• _MATERIAL TO PROCESS_
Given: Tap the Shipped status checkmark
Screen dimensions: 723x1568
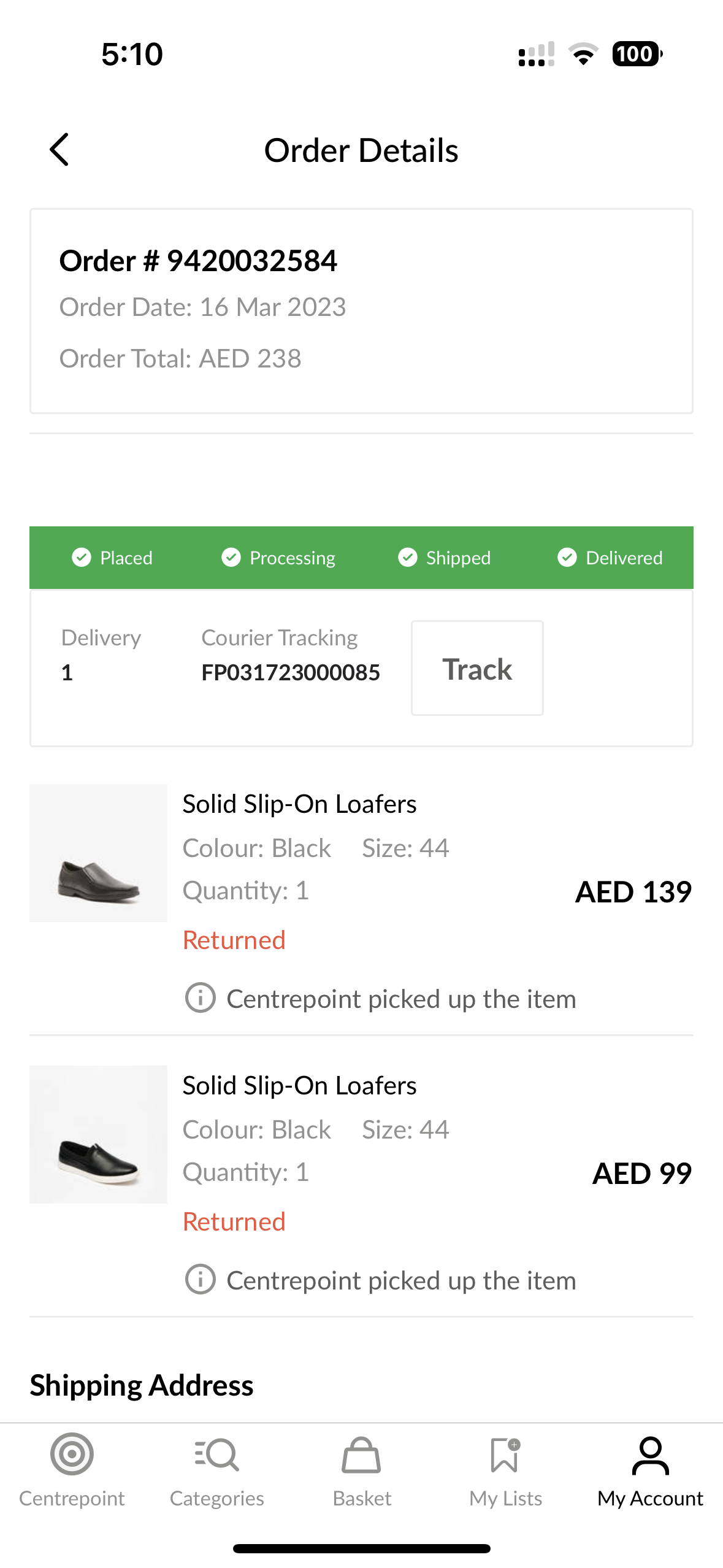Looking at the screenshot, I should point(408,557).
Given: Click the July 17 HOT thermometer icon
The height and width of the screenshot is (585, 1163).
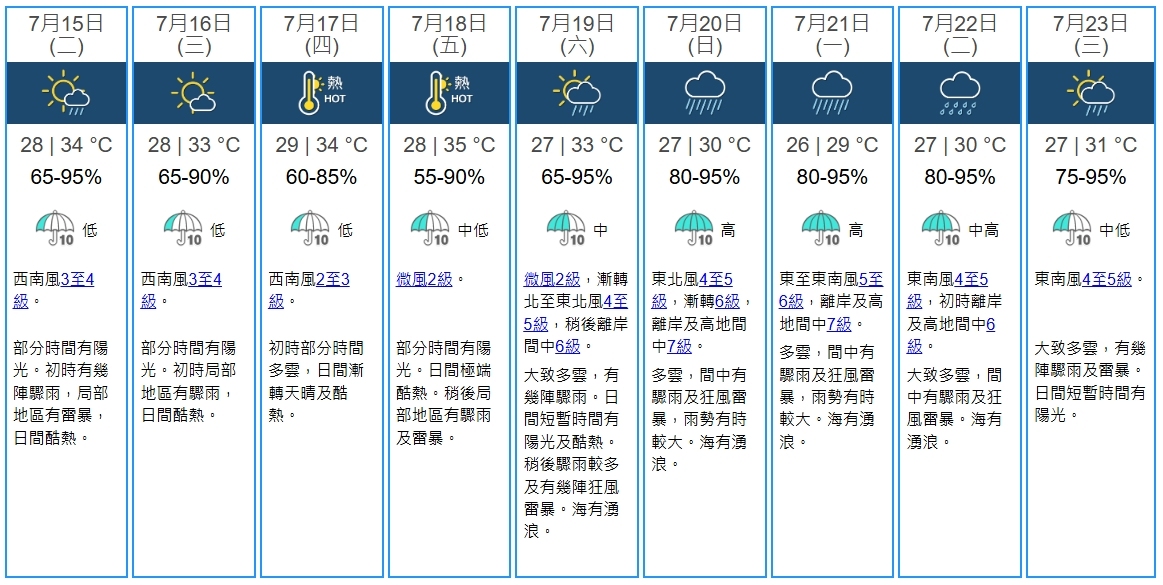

• _ACTION ITEM_
Copy out each line of the listing that holds the word "Given".

• _TASK ANSWER_
Given: Tap the Shipped status checkmark
Given: Click the July 17 HOT thermometer icon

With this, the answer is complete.